- [Passage cité]
◆ ◆ ◆ ◆ ◆ ◆ ◆

Ceux qui sont présents à l’Université se sont mis au travail il y a longtemps. “Les manifestations sont fondées mais selon nous elles ne ciblent pas la bonne problématique”, dit Elia. “Il est juste de demander davantage de chambres à des prix moins élevés, mais cela manque de réflexion sur pourquoi il est pertinent d’intervenir sur ce sujet. Peu sont ceux qui se posent la question de savoir quelle est la valeur des Universités au coeur des villes et de la présence des étudiants-mêmes. Pourquoi est-il important que les étudiants soient sur site et ne suivent pas les cours à distance ou en effectuant des navettes tous les jours ? Parler des résidences signifie parler de présences, de l’importance de la création des communautés au sein des villes et de la place faite à des sujets protagonistes et passionnés par la réalité. Et si nous investissons dans les chambres il faut pouvoir donner accès à une ville habitable, avec des transports et une sécurité adaptés : mais si nous réservons les villes aux touristes ou aux participants aux salons/foires il y a de moins en moins de place pour les jeunes et pour le débat culturel. Il y a ensuite un autre aspect : quel type d’étudiants voulons-nous ? Si la hausse des prix exclut la classe moyenne c’est une défaite pour tous, parce que cela signifie perdre une partie de ceux qui construiront notre avenir. Nous devons rétablir un modèle culturel et d’intervention politique qui n'exclut personne.”

C’est un parcours intéressant : d’un malaise réel naissent des questions qui dépassent la simple manifestation face aux caméras et donnent lieu à un regard qui embrasse une réalité complexe.
“Nous faisons une expérience qui nous a menés à exprimer certains jugements que nous avons voulu mettre sur le terrain pour échanger avec les étudiants et les institutions” explique Pietro. “Nous n’avons rien à défendre mais nous proposons quelque chose en ayant pour idéal le bien de tous. Nous avons décidé de choisir pour thème la valeur de la présence, le but de la présence des étudiants dans la ville. A travers cela, la chose la plus intéressante a été de redécouvrir l’amitié qui porte ce travail. Il y a ceux qui agissent par protestation et ceux, bien moins nombreux, qui le font par passion politique. Mais cette amitié, qui naît à travers le chemin de la foi, a permis une réflexion et une proposition qui sans elle ne seraient pas possibles.

◆ ◆ ◆ ◆ ◆ ◆ ◆

- [Extraits de données]
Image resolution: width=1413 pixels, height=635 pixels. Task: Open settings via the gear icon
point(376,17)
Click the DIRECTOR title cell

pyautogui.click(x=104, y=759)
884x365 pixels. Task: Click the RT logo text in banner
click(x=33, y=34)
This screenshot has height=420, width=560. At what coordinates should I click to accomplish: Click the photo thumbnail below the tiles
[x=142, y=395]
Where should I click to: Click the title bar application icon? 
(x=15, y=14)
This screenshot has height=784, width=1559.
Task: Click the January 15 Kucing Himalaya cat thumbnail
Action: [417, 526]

◆ ◆ ◆ ◆ ◆ ◆ ◆

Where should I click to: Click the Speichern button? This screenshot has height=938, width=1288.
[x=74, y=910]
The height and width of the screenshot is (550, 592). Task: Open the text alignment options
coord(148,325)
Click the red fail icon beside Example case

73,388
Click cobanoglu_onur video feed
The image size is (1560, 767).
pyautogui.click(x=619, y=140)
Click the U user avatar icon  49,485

◆ ◆ ◆ ◆ ◆ ◆ ◆

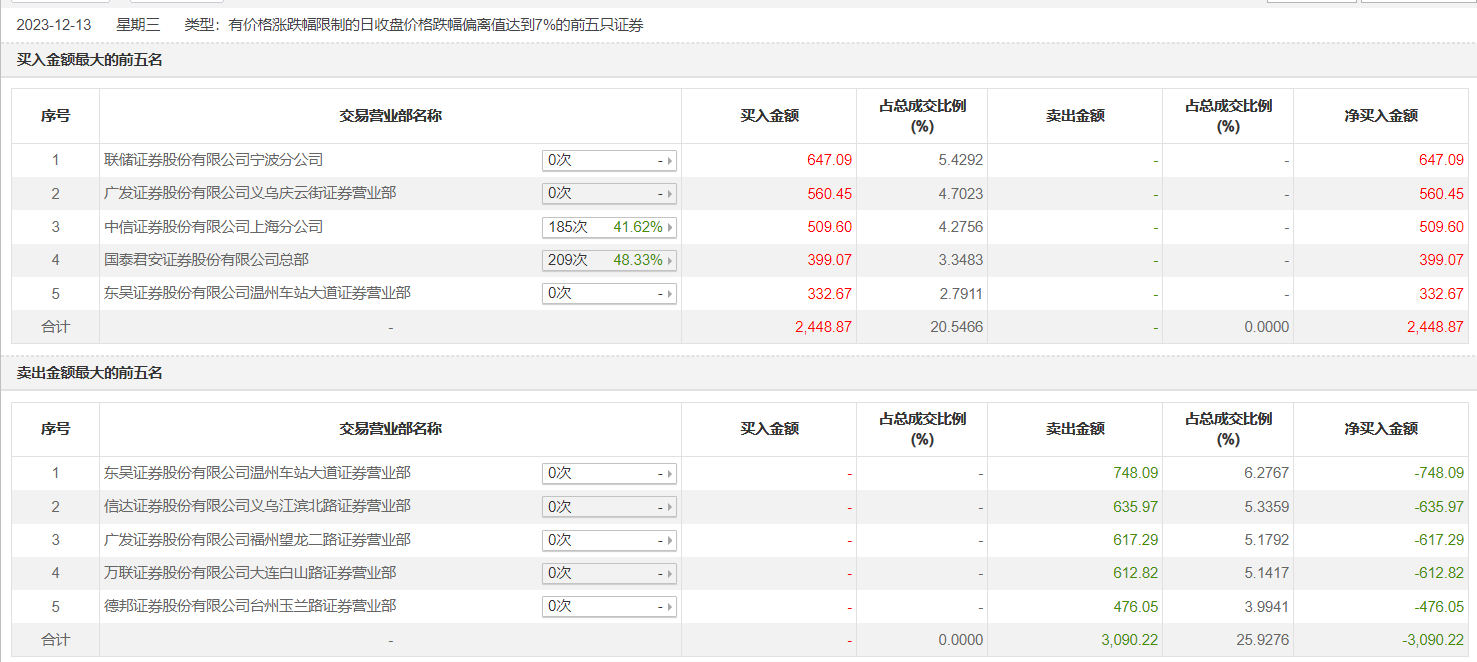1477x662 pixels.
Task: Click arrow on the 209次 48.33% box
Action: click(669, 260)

◆ ◆ ◆ ◆ ◆ ◆ ◆

- [Tâches à réaliser]
1. D'après le texte sur le logement étudiant, quel thème Pietro et ses camarades ont-ils choisi ?
2. Transcrivez le texte sur le logement étudiant entre « C’est un parcours » et « une réalité complexe. », ces deux passages compris.
3. Veuillez poursuivre le texte sur le logement étudiant à partir de l'endroit où il s'arrête.

- [Résultats des tâches]
1. La valeur de la présence, le but de la présence des étudiants dans la ville.

2.
C’est un parcours intéressant : d’un malaise réel naissent des questions qui dépassent la simple manifestation face aux caméras et donnent lieu à un regard qui embrasse une réalité complexe.

3.
L’expérience que nous faisons ensemble est devenue le critère de jugement”.
Par exemple ? Un des éléments centraux de ce débat a été la chambre seule. Il semblerait qu’elle soit demandée par 8 étudiants sur 10. Il est clair qu’une telle demande réduit l’offre et fait augmenter les prix. Nombre d’entre nous acceptent de vivre dans une chambre partagée. L’approche est complètement différente. Est-ce seulement une question financière ou cette ouverture à la cohabitation a-t-elle une autre origine ? Quelle expérience faisons-nous pour outrepasser l’individualisme ? Et cette vie ensemble, que dit-elle au contexte dans lequel nous vivons ?

Fin septembre, Montani a apporté ces contenus à la Journée du Droit à l’Etude, annoncée par le recteur de la Statale, Elio Franzini qui a impliqué l’Université, le Ministère, la Région Lombardie et la ville de Milan ainsi que d’autres institutions. La semaine précédente, Elia était intervenu lors de la 3e Table Ronde de la Ville de Milan quand le maire Giuseppe Sala et le Conseiller Pierfrancesco Maran ont rencontré les représentants des étudiants. Ce sera un travail de longue haleine au vu de la complexité des sujets posés sur la table. “Nous avons trouvé des interlocuteurs attentifs au thème de la présence et de la valeur des personnes” remarqie Pietro. “Cela signifie que poser les questions qui naissent de notre expérience n’est pas une chose naïve mais un facteur qui crée des relations pour entrer au coeur du problème”.